▸ **EXERCISE TASK 1**
From the kernel patch discussion, list every person mentioned by first name, including the one who signs it.
▸ **EXERCISE TASK 2**
Repeat the kernel patch discussion from the words containing "And, as threatened, Jeremy" through "case of apply_to_pte_range().", switching "mmotm" to "linux-next".
▸ **EXERCISE TASK 3**
Answer these questions from the kernel patch discussion.
(a) Which option does the writer say could be turned off, although doing so would be cheating?
(b) Which file does the patch modify?
(c) In the kernel case of which function does the writer currently have to disable preemption?

▸ **SOURCE EXCERPT**
◆ ◆ ◆

None of us have progressed this since late in 2.6.37-rc, and now
it's late in 2.6.38-rc and we're still in the same situation.

The patch I'm currently using to suppress all the noise (I suppose
I could just turn off DEBUG_PREEMPT but that would be cheating) is an
extract from Peter's preemptible mmu_gather patches, below, but I don't
really know if it's valid to extract it in this way.

Reading back, I see Jeremy suggested moving vb_free()'s call to
vunmap_page_range() back inside vb->lock: it certainly was his moving
the call out from under that lock that brought the issue to my notice;
but it looked as if there were other paths which would give preemptible
PowerPC the same issue, just paths I happen not to go down myself. I'm
not sure, I didn't take the time to follow it up properly, expecting
further insight to arrive shortly from Ben!

And, as threatened, Jeremy has further vmalloc changes queued up in
mmotm, which certainly make the patch below inadequate, and I imagine
the vunmap_page_range() movement too. I'm currently (well, I think most
recent mmotm doesn't even boot on my ppc) having to disable preemption
in the kernel case of apply_to_pte_range().

What would be better for 2.6.38 and 2.6.37-stable? Moving that call to
vunmap_page_range back under vb->lock, or the partial-Peter-patch below?
And then what should be done for 2.6.39?

Hugh

--- 2.6.38-rc5/arch/powerpc/mm/tlb_hash64.c 2010-02-24 10:52:17.000000000 -0800
+++ linux/arch/powerpc/mm/tlb_hash64.c 2011-02-15 23:27:21.000000000 -0800
@@ -38,13 +38,11 @@ DEFINE_PER_CPU(struct ppc64_tlb_batch, p
* neesd to be flushed. This function will either perform the flush
* immediately or will batch it up if the current CPU has an active
* batch on it.
- *
- * Must be called from within some kind of spinlock/non-preempt region...
*/
void hpte_need_flush(struct mm_struct *mm, unsigned long addr,
pte_t *ptep, unsigned long pte, int huge)
{
- struct ppc64_tlb_batch *batch = &__get_cpu_var(ppc64_tlb_batch);
+ struct ppc64_tlb_batch *batch = &get_cpu_var(ppc64_tlb_batch);
unsigned long vsid, vaddr;
unsigned int psize;
int ssize;
@@ -99,6 +97,7 @@ void hpte_need_flush(struct mm_struct *m
*/
if (!batch->active) {
flush_hash_page(vaddr, rpte, psize, ssize, 0);
+ put_cpu_var(ppc64_tlb_batch);
return;
}

@@ -127,6 +126,7 @@ void hpte_need_flush(struct mm_struct *m
batch->index = ++i;
if (i >= PPC64_TLB_BATCH_NR)

◆ ◆ ◆

▸ **SOURCE MATERIAL**

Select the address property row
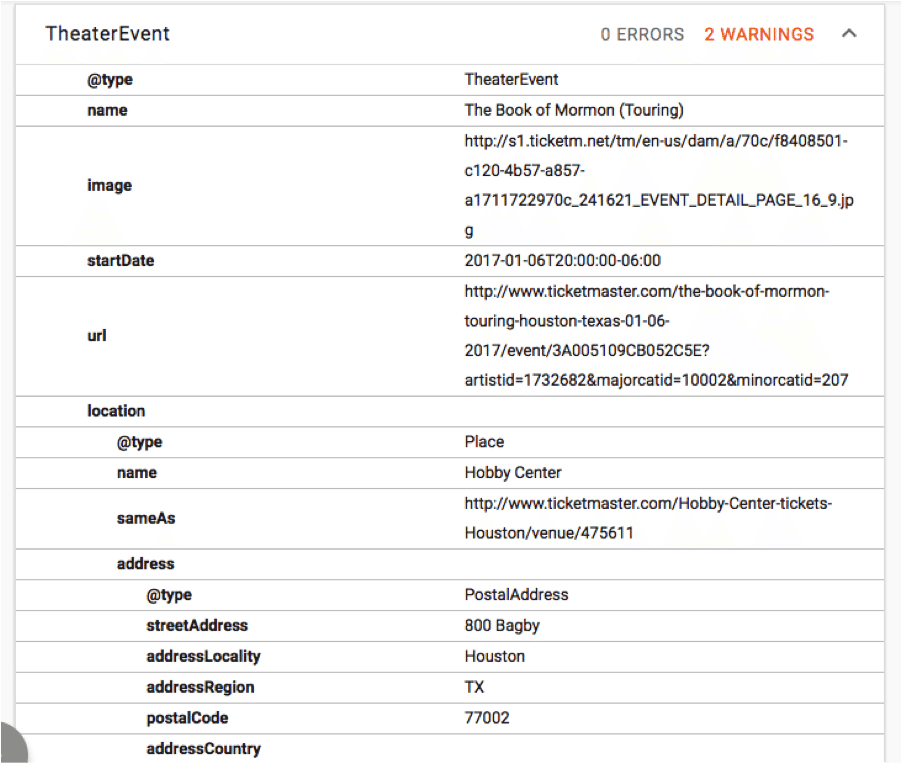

◆ ◆ ◆

▸ **TASK SOLUTION 1**
Peter, Jeremy, Ben, Hugh

▸ **TASK SOLUTION 2**
And, as threatened, Jeremy has further vmalloc changes queued up in
linux-next, which certainly make the patch below inadequate, and I imagine
the vunmap_page_range() movement too. I'm currently (well, I think most
recent linux-next doesn't even boot on my ppc) having to disable preemption
in the kernel case of apply_to_pte_range().

▸ **TASK SOLUTION 3**
(a) DEBUG_PREEMPT
(b) arch/powerpc/mm/tlb_hash64.c
(c) apply_to_pte_range()